Consegna:
Aggiorna la sentenza in tutto il tratto da "c) il mandato" fino a "urbana di riferimento." e riscrivilo sostituendo "interventi infrastrutturali" con "opere infrastrutturali".

Estratto del documento:
--- --- ---
N. 04153/2014 REG.RIC.

N. 06454/2014REG.PROV.COLL.

N. 04153/2014 REG.RIC.

REPUBBLICA ITALIANA

IN NOME DEL POPOLO ITALIANO

Il Consiglio di Stato

in sede giurisdizionale (Sezione Quinta)

ha pronunciato la presente

SENTENZA

sul ricorso numero di registro generale 4153 del 2014, proposto dal Comune di Otranto, in persona del sindaco pro tempore, rappresentato e difeso dall'avvocato M P, con domicilio eletto presso lo studio dell’avvocato L P in Roma, Via Giulio Venticinque n. 6;

contro

L C, G F, L M, C T e M V, tutti rappresentati e difesi dall'avvocato M F, con domicilio eletto presso lo studio legale dell’avvocato G P in Roma, corso Rinascimento n. 11;
A T e A M, non costituiti;

e con l'intervento di

ad adiuvandum:
L B e F D M, rappresentati e difesi dall'avvocato Luca Bruni, con domicilio eletto presso lo studio dell’avvocato L P in Roma, Via Giulio Venticinque n. 6;

per la riforma

della sentenza del T.a.r. per la Puglia – sede staccata di Lecce - Sezione I, n. 2245 del 6 novembre 2013.


Visti il ricorso in appello e i relativi allegati;

Visti gli atti di costituzione in giudizio dei signori L C, G F, L M, C T e M V;

Visto l’atto di intervento ad adiuvandum proposto dai signori L B e F D M;

Vista la memoria difensiva depositata dalle parti appellate in data 17 novembre 2014;

Visti tutti gli atti della causa;

Relatore nell'udienza pubblica del giorno 18 dicembre 2014 il consigliere V P e uditi per le parti gli avvocati Panareo anche su delega dell’avvocato Bruni, e Finocchito;

Ritenuto e considerato in fatto e diritto quanto segue.


FATTO e DIRITTO

1. L’oggetto del presente giudizio è costituito dalla delibera del consiglio comunale di Otranto – n. 44 del 26 settembre 2006 – recante, nella sostanza:

a) la conferma dell’interesse dell’ente all’acquisto in proprietà di alcune aree condominiali (pari a circa 1.782 mq) facenti parte del complesso residenziale ex gestione INA Casa ex IACP sito alla via Porto Craulo (complesso residenziale oggi denominato “Condominio Riviera degli Haethy – ex IACP”);

b) il mandato al dirigente competente a partecipare alla stipula di un eventuale rogito notarile per la cessione delle aree in questione;

c) il mandato al dirigente competente ad inserire nel programma dei lavori pubblici, una serie di interventi infrastrutturali da realizzarsi nella zona urbana di riferimento.
--- --- ---
Materiale raccolto:
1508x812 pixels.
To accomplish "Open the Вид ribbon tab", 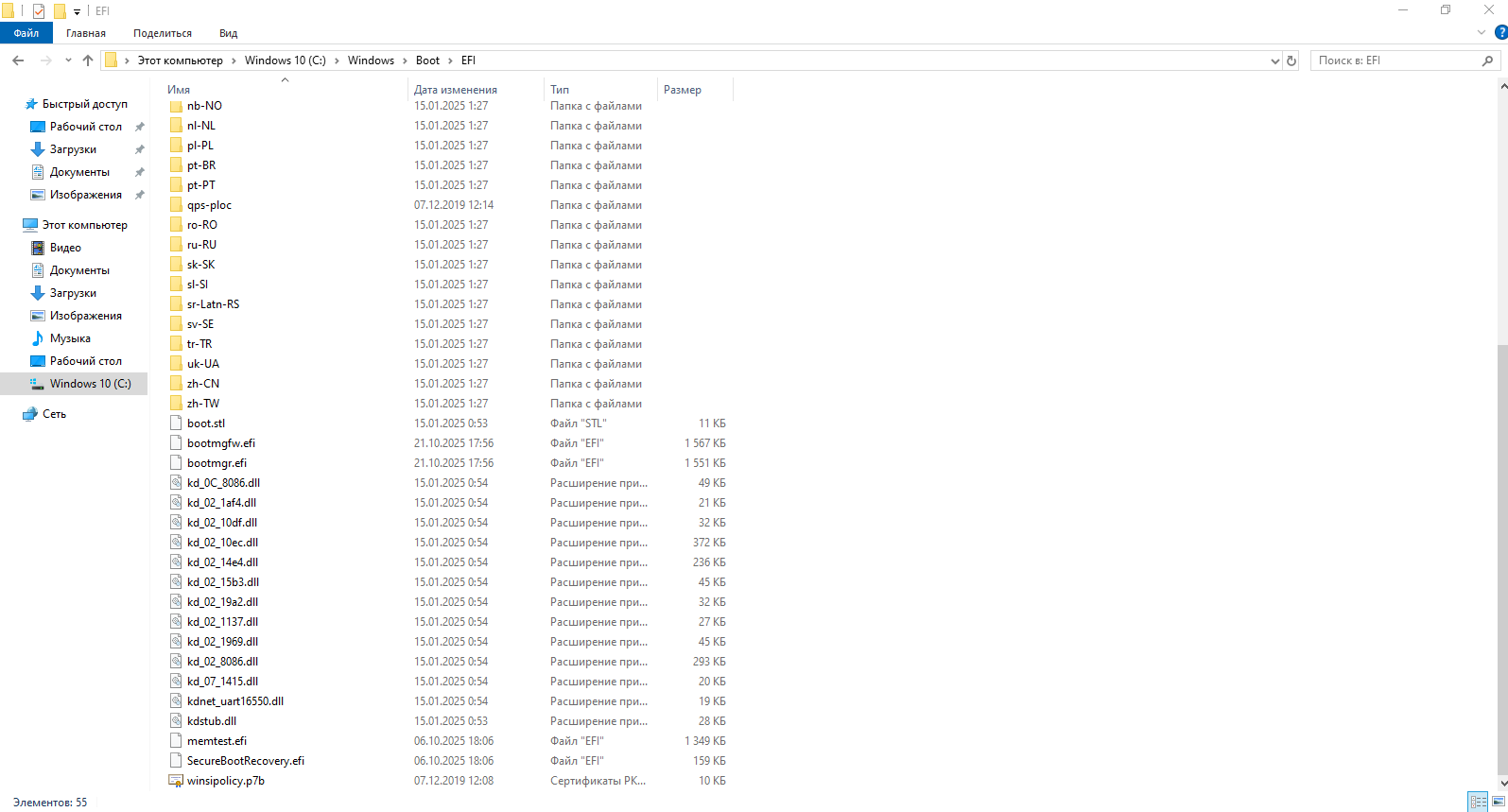I will pyautogui.click(x=228, y=33).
--- --- ---
Esito dell'esercizio:
c) il mandato al dirigente competente ad inserire nel programma dei lavori pubblici, una serie di opere infrastrutturali da realizzarsi nella zona urbana di riferimento.